Cloud Cuckoo Land is about a book – sort of. It’s also got war, terrorism, daring escapes, romance, and spaceships. At the heart of it however, is lost Greek myth about a shepherd who seeks a mystical land of eternal plenty – the land of the title. Fragments of this lost book form the backbone of the novel, with the stories of five other characters shaped around it.
These vary greatly. Anna is in Constantinople in 1439, the city threatened by an invading army equipped with new-fangled weaponry of shock and awe. Omeir is her contemporary, and a disfigured outcast. Zeno is drafted into the Korean war, where he struggles with his identity in a prisoner of war camp. Seymour is a child with autism, whose actions later in life will profoundly impact others in the story. And finally, Konstance, who is on a spaceship sent out in hope from a dying earth. Each of these characters encounters the lost Greek novel somehow, learning from it, protecting it, passing it on.
All five of the characters’ stories are riveting in their own way, each one fully realised and sensitively handled. You know that feeling with a novel with multiple storylines, when you turn the page and realise the next chapter is about character X, and your heart sinks a little? I didn’t get that with Cloud Cuckoo Land, and there is magic in the way Doerr winds them together across the ages, all the pieces slotting in as the book concludes.
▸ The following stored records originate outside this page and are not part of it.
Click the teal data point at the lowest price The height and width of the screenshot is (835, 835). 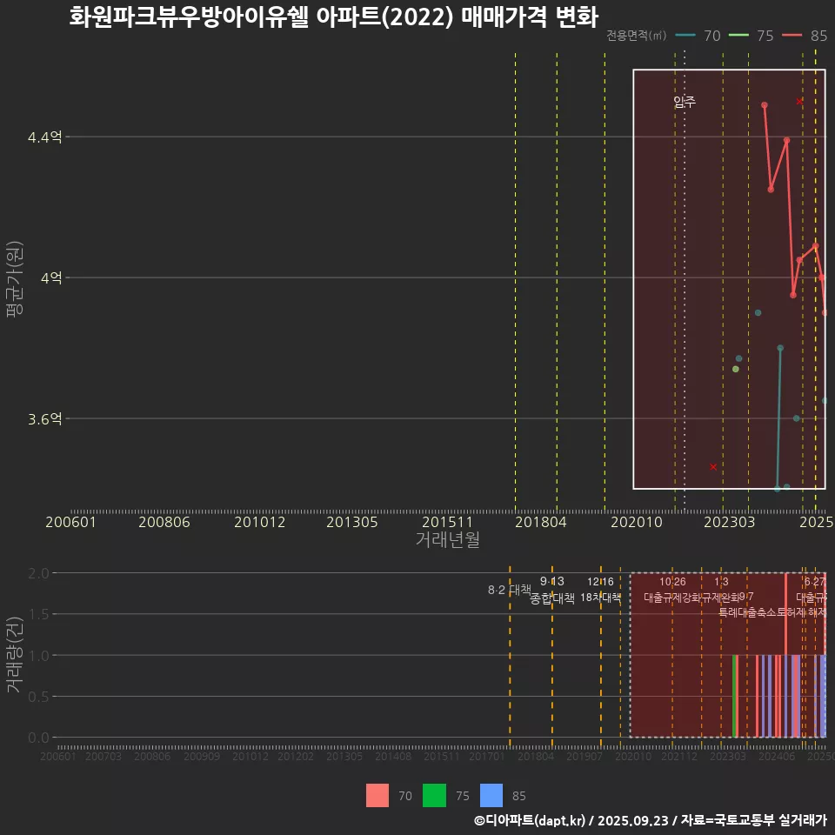click(x=777, y=489)
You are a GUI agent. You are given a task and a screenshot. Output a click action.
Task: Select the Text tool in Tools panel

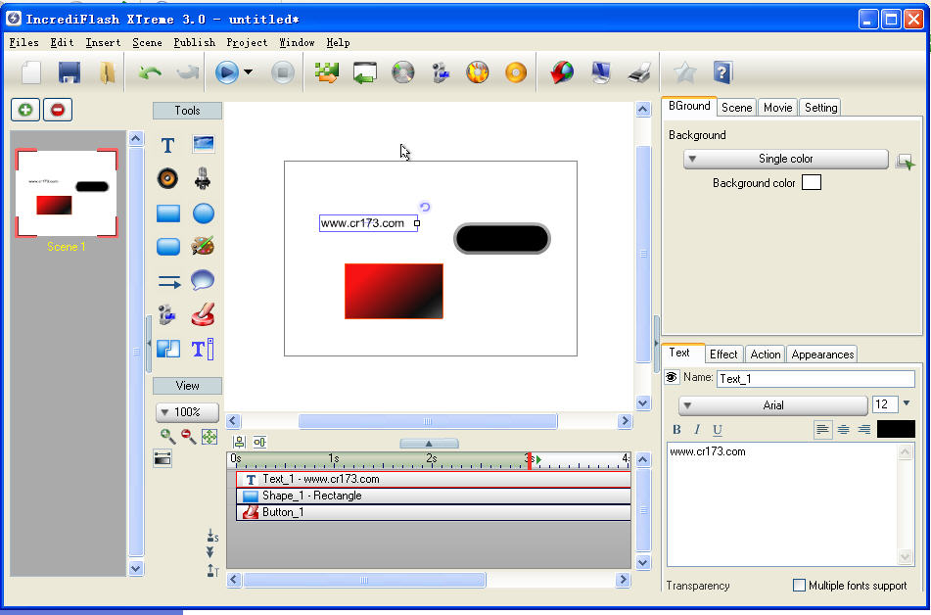(167, 144)
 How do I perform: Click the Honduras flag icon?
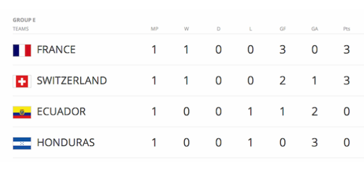tap(22, 143)
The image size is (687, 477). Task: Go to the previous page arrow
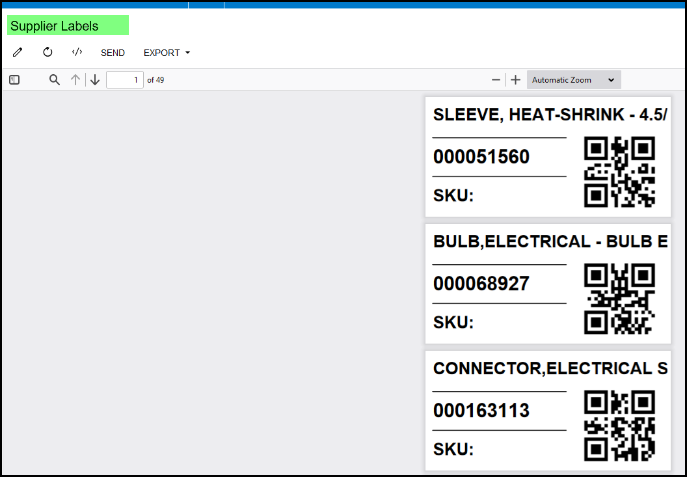point(75,80)
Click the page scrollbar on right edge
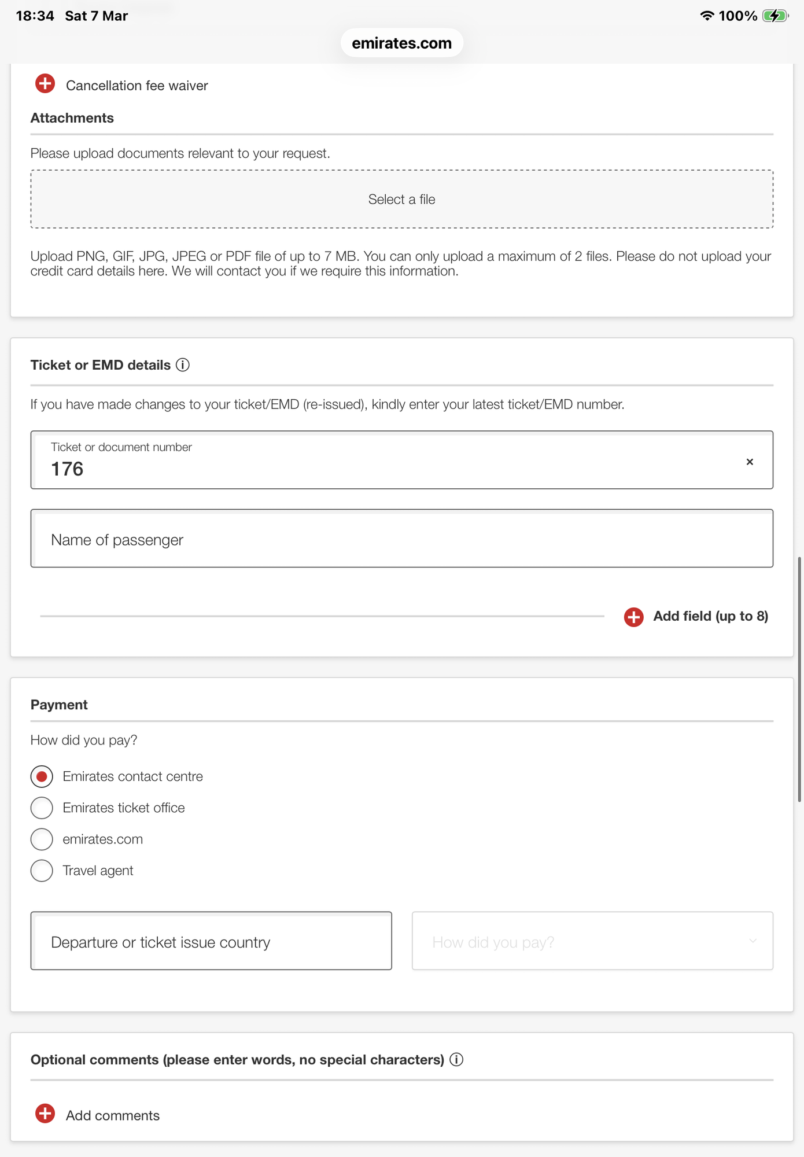Screen dimensions: 804x1157 click(799, 679)
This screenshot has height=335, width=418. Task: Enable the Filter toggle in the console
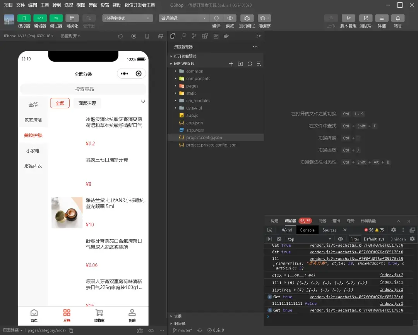pos(354,239)
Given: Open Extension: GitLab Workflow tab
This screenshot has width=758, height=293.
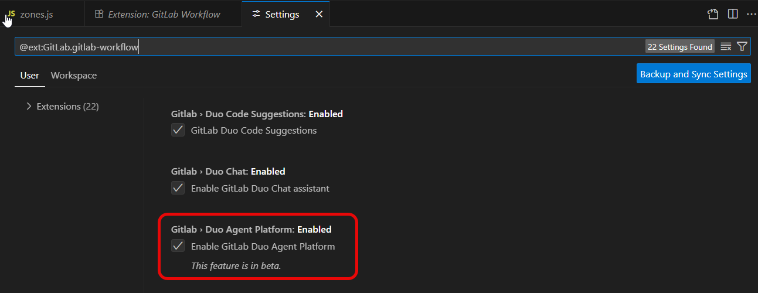Looking at the screenshot, I should (164, 14).
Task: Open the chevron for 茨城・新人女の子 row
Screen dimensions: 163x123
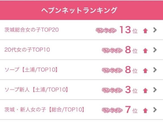Action: (155, 110)
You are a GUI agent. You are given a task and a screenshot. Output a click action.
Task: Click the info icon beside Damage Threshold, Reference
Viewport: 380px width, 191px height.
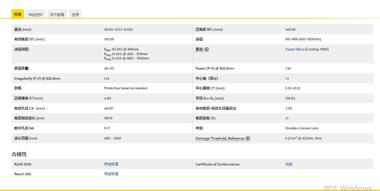pyautogui.click(x=248, y=138)
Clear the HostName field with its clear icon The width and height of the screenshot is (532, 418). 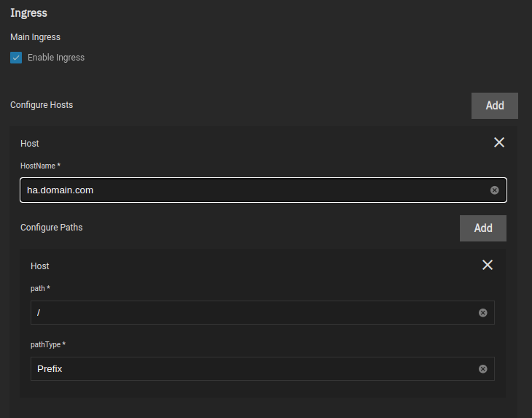(494, 190)
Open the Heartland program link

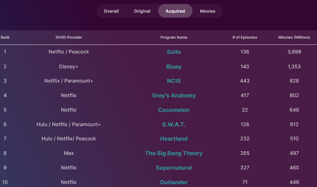click(174, 139)
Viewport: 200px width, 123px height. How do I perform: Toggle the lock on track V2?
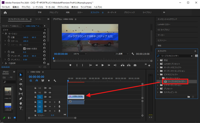(x=35, y=93)
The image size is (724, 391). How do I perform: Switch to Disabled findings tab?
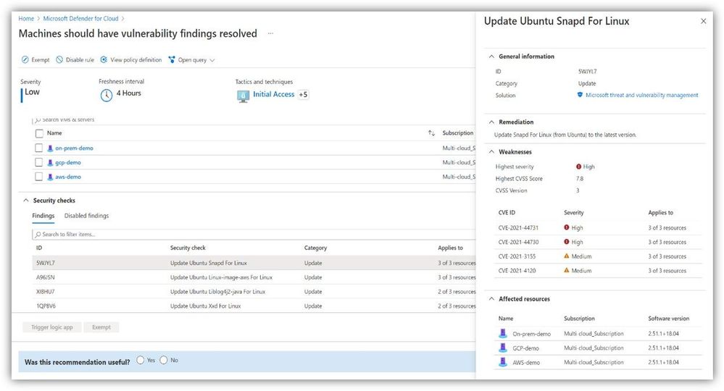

For lovers of books and libraries, there is much to enjoy. Because this is a work of fiction and nothing is spelled out, others will find entirely different themes to explore, around history and identity. Or the sharing of stories and the stewardship of knowledge through time. Or the unresolvable mystery of something lost forever – and how, at a time of decline, that calls our attention to all we can save.
Amongst much else, there are also recurring themes of consumerism, greed and enough. One character witnesses the destruction of war, both at the wider scale of cleared landscapes, and the micro scale as he loses animals that are precious to him – the sacrifices demanded by the powerful. Another is changed forever when he loses the forest he finds solace in, as developers fell the trees for a new housing estate. Konstance, in a spaceship she was born in and will die in, is the inheritor of an exhausted planet, one she can only visit in the Google Earth-like simulator in the ship’s library.
And then there is Aethon, the Greek shepherd, who loses himself so profoundly in his quest for a life of ease and plenty.
Throughout the book, the characters’ lives are shaped by other people’s greed and power – dragged into other men’s wars, struggling with precarious work, radicalised by a system that has left them behind. In the midst of all that, Doerr keeps drawing our attention towards what makes life truly worthwhile – care, absorbing work, shared passions, the joy of learning and discovery. And always, there in the background, the invitation back towards “the green beauty of the broken world”.
“What you already have is better than what you so desperately seek”, writes Doerr at one point, a powerful statement in a culture that is always running, always craving – and at the same time, always undermining the wealth it has already accumulated, through inequality and environmental destruction.
That’s pretty much the message of my book with Katherine Trebeck, The Economics of Arrival. You can have an exhaustively referenced academic treatise and an epic novel essentially share the same message, and that’s why it’s worth reviewing one from time to time.